The paradigm in which people are believing at the moment constantly shifts, especially in the NLP/DL community. It is a life-long learning process for us.

Debugging the neural networks is hard but is necessary.

From RNNs to CNNs

The idea of CNN applied to text is that:

  • The last word usually dominates in RNNs (attention helps)
  • We’d like to capture some pieces of a sentence (similar to n-grams)
  • learn locally with phrases then group them later

1D CNNs are used for text normally, working at the sequence dimension with the same hidden size. It reduces the sequence dimension, if without padding. It also reduces the hidden dimension for each kernel. So we can apply multiple kernels to increase the output hidden size.

Max Pooling summarizes the output further.

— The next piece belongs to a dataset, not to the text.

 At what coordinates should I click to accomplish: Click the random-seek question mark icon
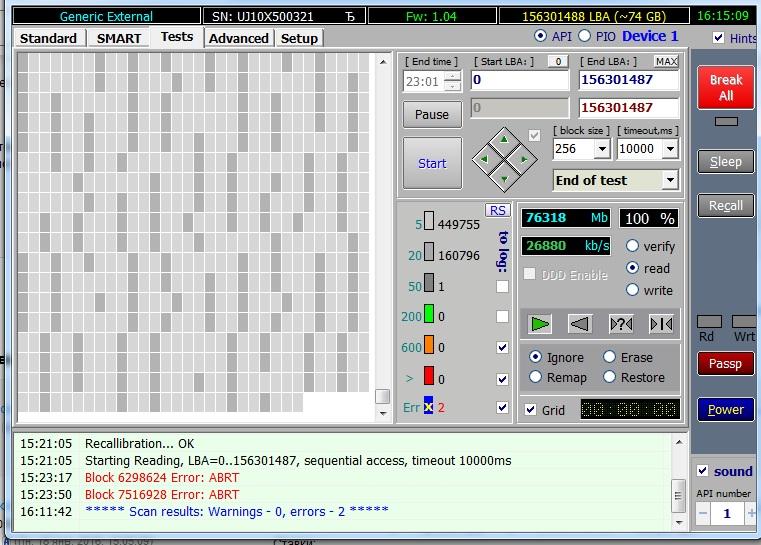(620, 324)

Max Pooling usually works in NLP as we care more about the salient signals. (pooling over time) ^92f988

Strides compactify the output with smaller seuqence dimension.

Tricks:

  • You can also mix strides and pooling to create local max pooling
  • K-max pooling
  • Use dilation to jump rows when convoluting
  • Use dropout

Comparison

  • Bag of Vectors: good for simple classification tasks
  • Window model: good for sequence tasks
  • CNNs: classification, efficient with GPUs
  • RNNs: slower but better for sequence tasks, language modeling and if with attention can be really performant.

Useful concepts

Gated Units

Bacth Normalization

  • Z-transform over a mini-batch.

1x1 Convolutions

  • Fully connected layers for all channels

Very Deep Convolutional Networks for Text Classifications

Combine RNNs and CNNs

Quasi-Recurrent Neural Networks

  • Carry over local gates over deeper layers to have pesudo-recurrence
  • More efficient with parallelism